Cette recherche s’inscrit dans un domaine en pleine expansion, enrichi par les données des missions de la NASA. Notamment, les observations du rover Curiosity dans le cratère Gale ont mis en lumière des structures sédimentaires difficilement explicables sans la présence prolongée d’eau de surface, ravivant le débat sur la température réelle de l’ancien Mars.
Presence d’eau sur Mars : mystère et étude des lacs protégés par la glace
Pour explorer la problématique, les chercheurs ont utilisé un modèle climatique adapté à Mars, simulant les conditions du planète il y a environ 3,6 milliards d’années. Le cœur de l’étude repose sur un nouveau système de simulation, nommé LakeM2ARS, qui recrée le comportement des lacs martiens en prenant en compte des facteurs tels qu’une lumière solaire affaiblie, une atmosphère riche en dioxyde de carbone et des variations saisonnières marquées.
Les simulations, basées sur les données du cratère Gale, montrent que dans certaines conditions les lacs ne gelaient pas totalement, mais restaient liquides sous une fine pellicule de glace temporaire. Cette glace agit comme un isolant naturel, réduisant l’évaporation et retenant la chaleur tout en laissant passer la lumière solaire durant les périodes plus chaudes.
“Cette couche de glace saisonnière fonctionne comme une couverture naturelle”, explique Kirsten Siebach, professeure associée de Sciences de la Terre, environnementales et planétaires et co-autrice de l’étude. “Elle isole l’eau en hiver et permet son écoulement en été. Étant fine et temporaire, elle laisserait peu de traces, ce qui pourrait expliquer pourquoi les rovers n’ont pas trouvé de signes évidents de glace permanente sur Mars.”

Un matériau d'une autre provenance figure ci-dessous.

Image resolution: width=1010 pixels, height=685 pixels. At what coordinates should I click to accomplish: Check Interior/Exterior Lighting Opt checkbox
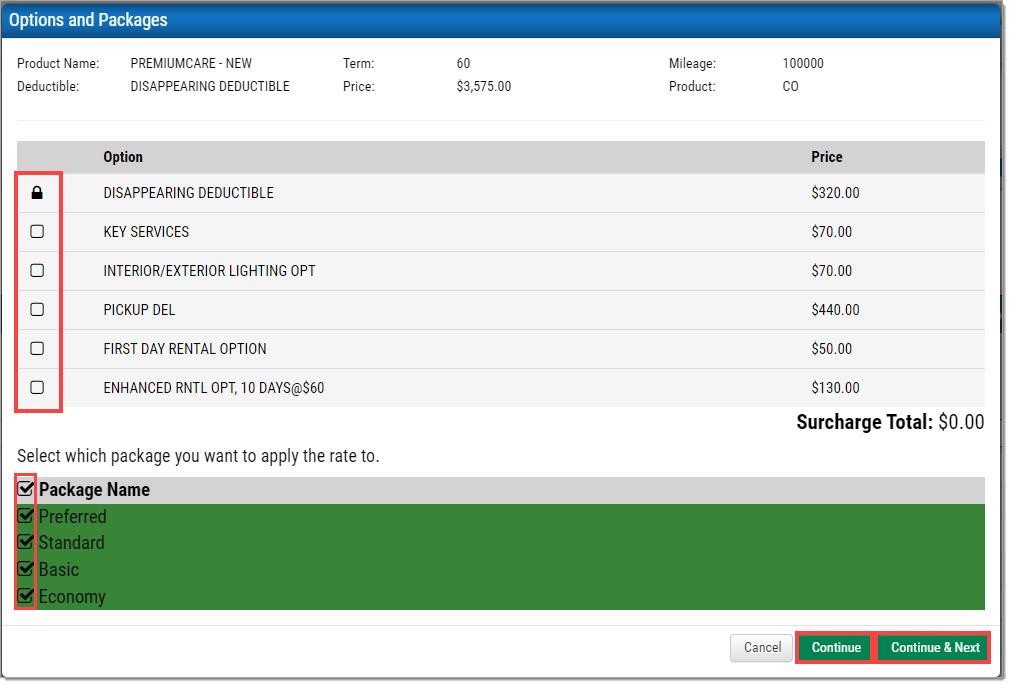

Dans l’ensemble, les résultats suggèrent qu’un Mars froid ne préjuge pas de l’absence d’eau liquide permanente. Au contraire, divers éléments observés aujourd’hui — côtes préservées, sédiments stratifiés, dépôts minéraux — pourraient découler de l’existence de lacs stables protégés par la glace, plutôt que d’épisodes passagers de réchauffement climatique.

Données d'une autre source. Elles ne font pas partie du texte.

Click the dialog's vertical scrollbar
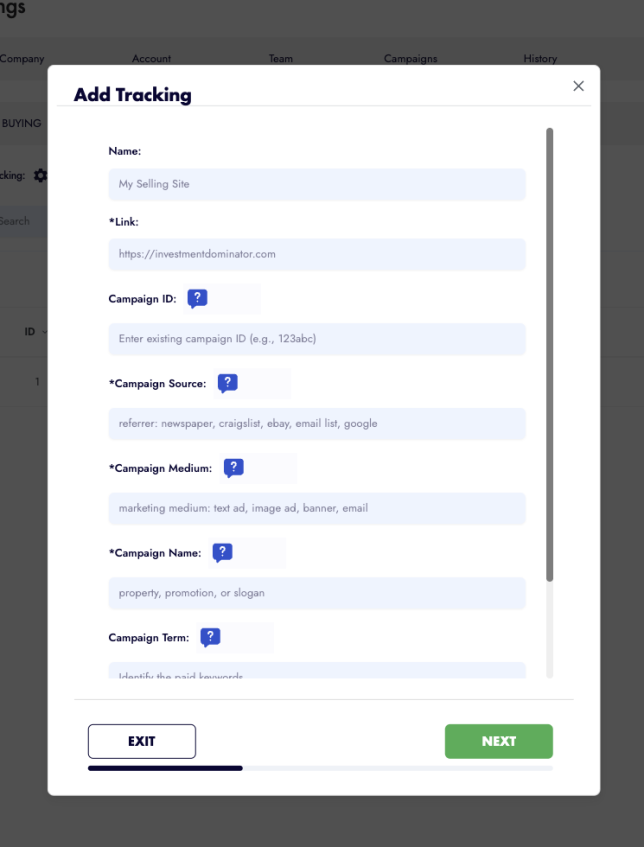[550, 350]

“Ces résultats nous obligent à repenser la présence d’eau sur un Mars froid”, conclut Moreland. “Si des mécanismes similaires avaient été répandus sur la planète, même un environnement glacial aurait pu soutenir de l’eau liquide durant de longues périodes, un aspect essentiel pour comprendre l’histoire climatique — et potentiellement habitable — de Mars.”